Just as Europe slapped new sanctions on Russia this week, President Putin
was in Dushanbe, the capital of Tajikistan, to meet with other leaders of
what some say could become an eastern answer to NATO, the Shanghai
Cooperation Organization, a Eurasian political and military organization
including Russia, China, and the Central Asian states. Kashin says that
Russia's relations with Asia, in fact, could be of greater consequence than
its relations with Europe in the current conflict over Ukraine: "Some are
seeing U.S. actions to isolate Russia as pushing Russia toward a possible
future alliance with China."
A Russian convoy carrying humanitarian aid crossed into eastern Ukraine on
August 22, 2014.
PHOTOGRAPH BY SERGEI GRITS, ASSOCIATED PRESS
The Cold War tit-for-tat style, however, is still going strong. A new round
of sanctions on Russia takes aim at its vital energy sector, and Europe is
drafting an emergency energy plan in case Russia halts gas shipments this
winter. Russia is considering blocking Western airlines from its airspace,
which Prime Minister Dimitry Medvedev claims "could drive many struggling
airlines into bankruptcy," given that Russia's more than 6.5 million square
miles holds more than one-eighth of the world's inhabited land area.

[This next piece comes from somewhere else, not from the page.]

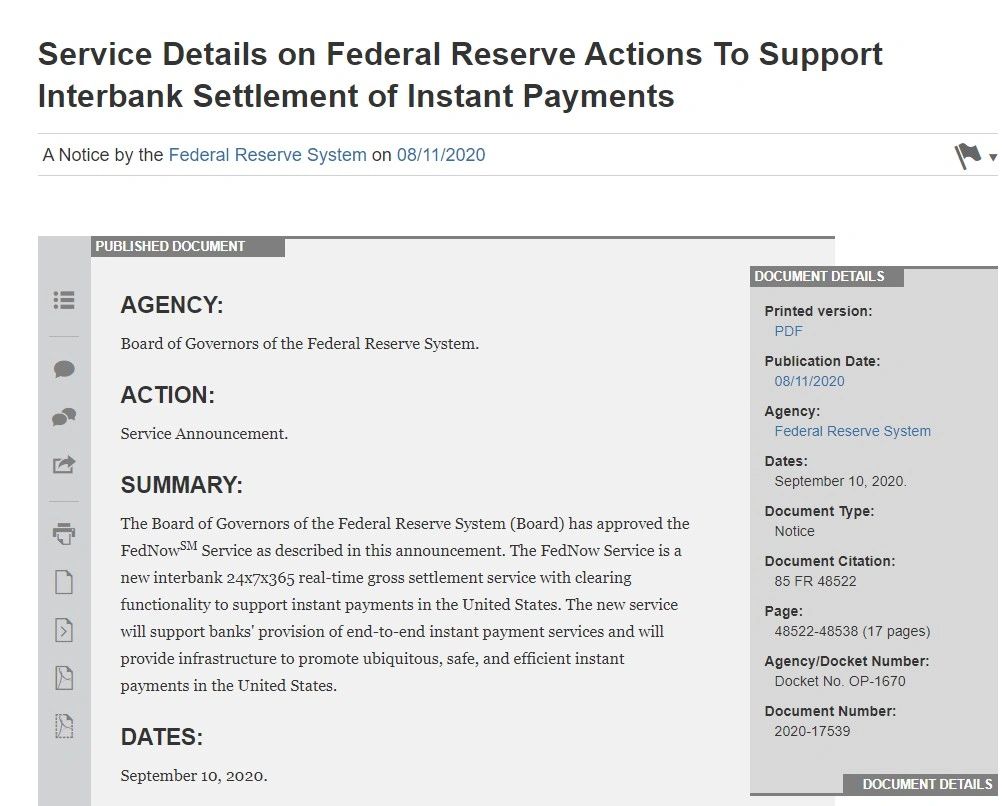Click the single comment bubble icon
The width and height of the screenshot is (1005, 806).
pos(64,370)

The quid pro quo can be found on multiple levels, from the closing of four
McDonald's restaurants in Moscow to reports that Russia will be developing
an array of new nuclear and conventional weapons in response to recent
moves by the U.S. and NATO, including a NATO "rapid reaction force" to be
positioned in Eastern Europe.
Much of the tension has been cumulative over the years. For example, NATO
expansion eastward has long been of serious concern to Russia, says Archie
Brown, emeritus professor of politics at the U.K.'s University of Oxford
and author of The Myth of the Strong Leader andThe Rise and Fall of
Communism. "Think what would happen, for example, if Canada or Mexico was
considering joining the Warsaw Pact, if it were still in existence. Could
you imagine the reaction in Washington?"
Still, Brown adds, "Calling this a second Cold War is an exaggeration, even
if elements of it are reminiscent of the real Cold War."